Stored data
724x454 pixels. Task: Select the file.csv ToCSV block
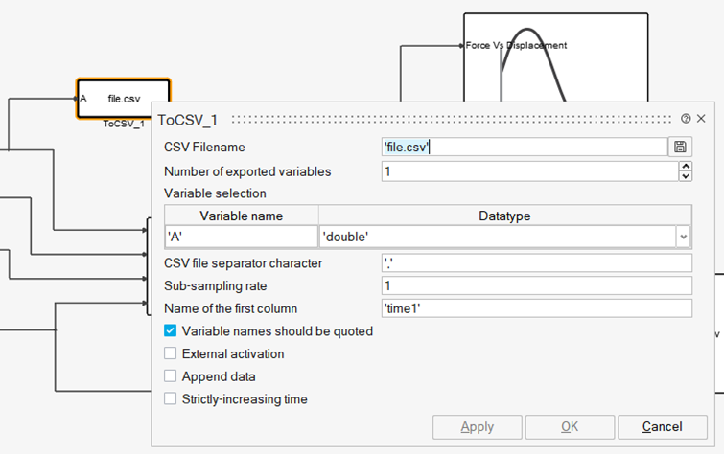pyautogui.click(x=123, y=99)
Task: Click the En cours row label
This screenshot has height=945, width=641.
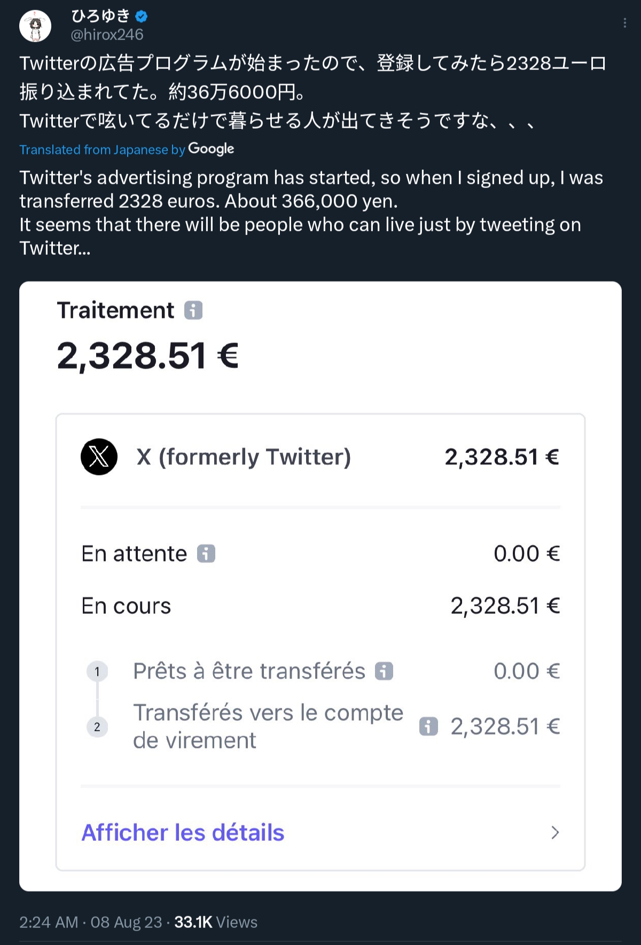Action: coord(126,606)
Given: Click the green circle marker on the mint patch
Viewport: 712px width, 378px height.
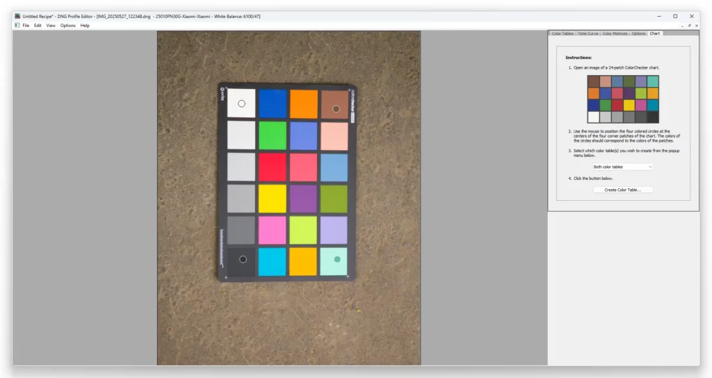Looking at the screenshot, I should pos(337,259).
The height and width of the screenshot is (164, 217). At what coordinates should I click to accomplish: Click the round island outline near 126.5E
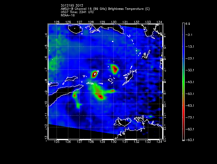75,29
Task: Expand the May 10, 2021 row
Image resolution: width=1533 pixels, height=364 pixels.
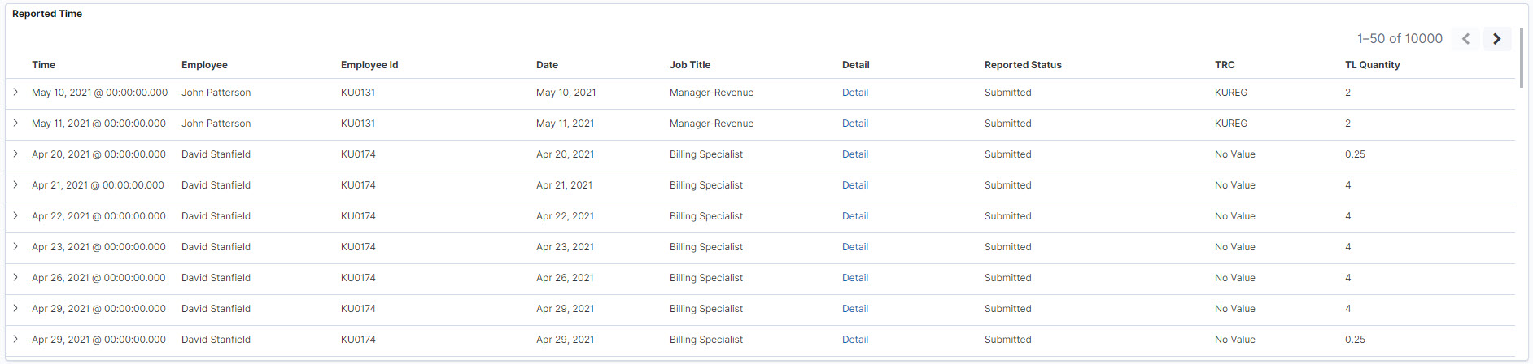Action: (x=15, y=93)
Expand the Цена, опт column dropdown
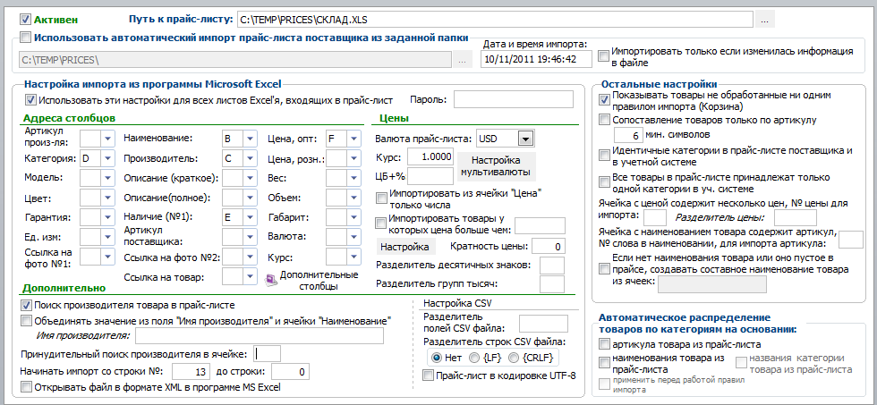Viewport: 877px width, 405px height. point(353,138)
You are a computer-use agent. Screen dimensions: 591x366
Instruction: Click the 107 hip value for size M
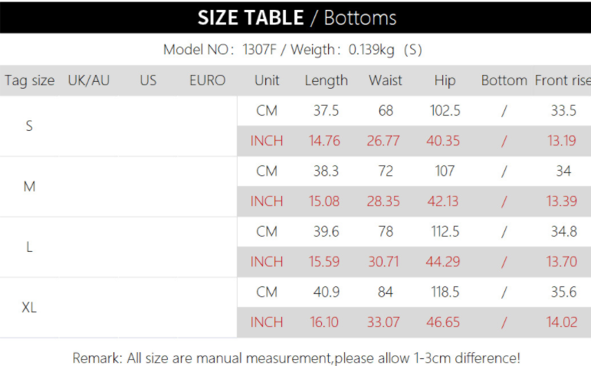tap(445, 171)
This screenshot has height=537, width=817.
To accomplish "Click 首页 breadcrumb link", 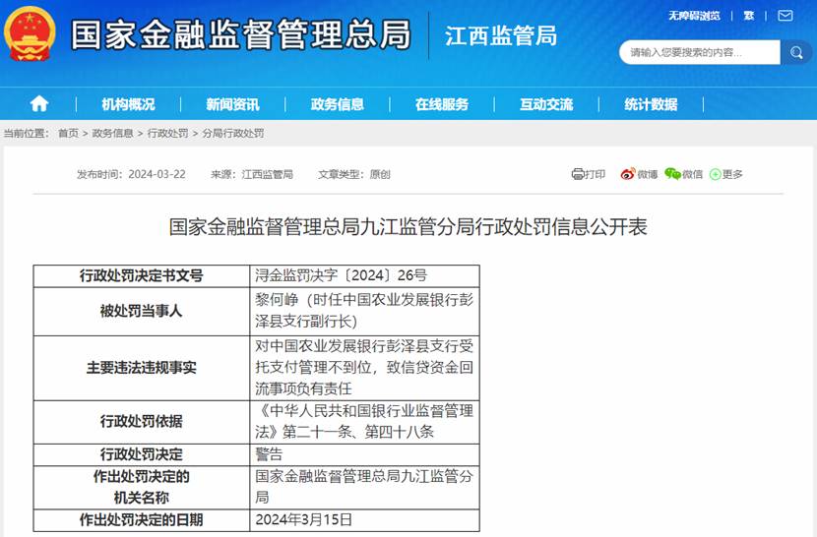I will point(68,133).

▶ [Task item] Nothing but an exact copy is asked for: the lines from the start of the records through the line with "Given: Click the", both ends included, minus any pictures.

▶ [Solution to this exercise]
724x454 pixels. Task: Select the file.csv ToCSV block
pyautogui.click(x=123, y=99)
Task: Click the En cours row label
This screenshot has height=945, width=641.
Action: coord(126,606)
Given: Click the green circle marker on the mint patch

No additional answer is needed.